Screenshot grounding data:
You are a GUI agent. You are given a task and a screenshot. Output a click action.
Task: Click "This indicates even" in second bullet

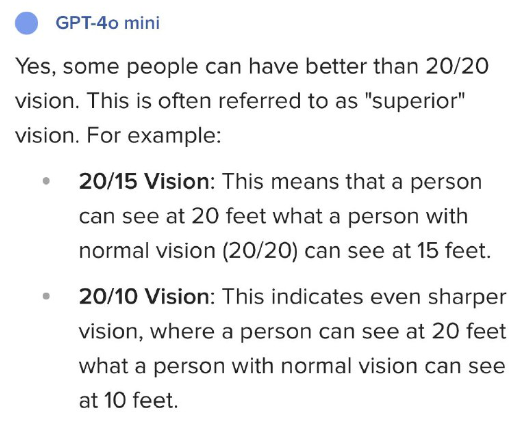tap(321, 296)
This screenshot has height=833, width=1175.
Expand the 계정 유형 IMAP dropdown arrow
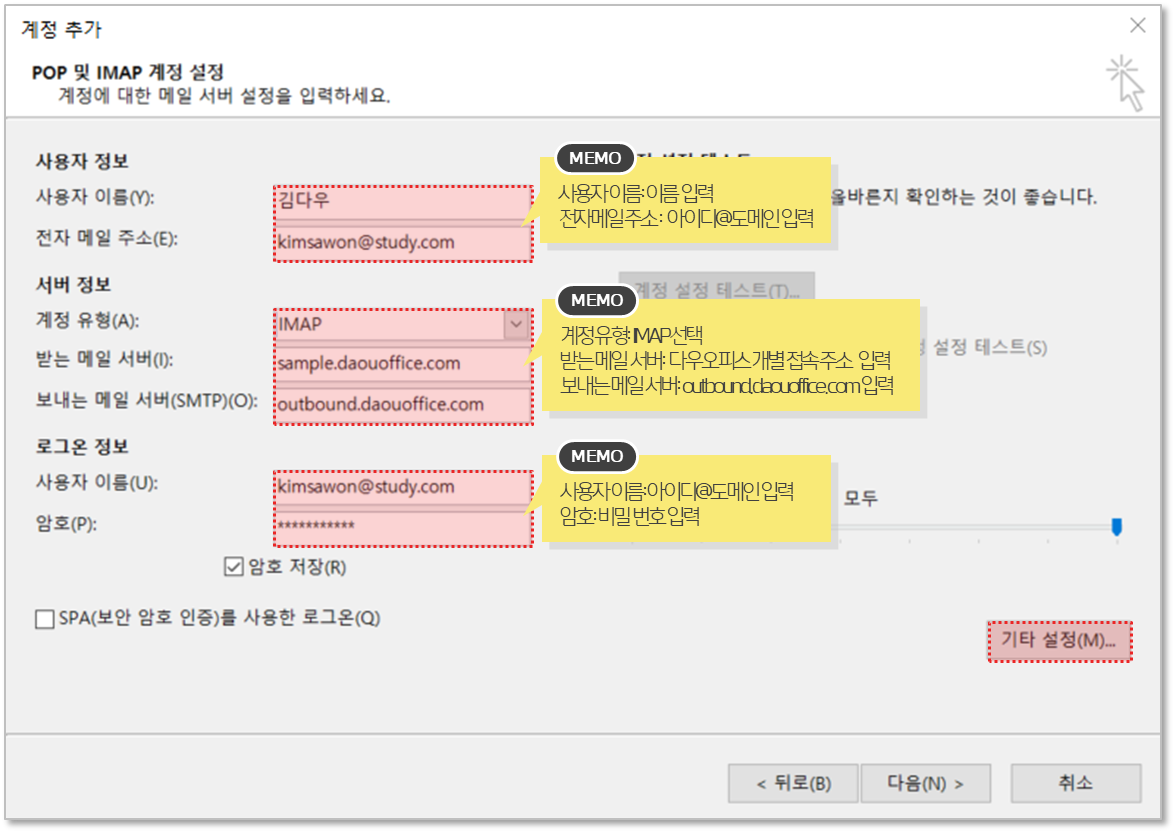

* [What you should do]: Each line of the data above needs to be retyped as it is, without any picture.

* [Exercise output]:
You are a GUI agent. You are given a task and a screenshot. Output a click action.
Task: Click "This indicates even" in second bullet

tap(321, 296)
This screenshot has height=833, width=1175.
Expand the 계정 유형 IMAP dropdown arrow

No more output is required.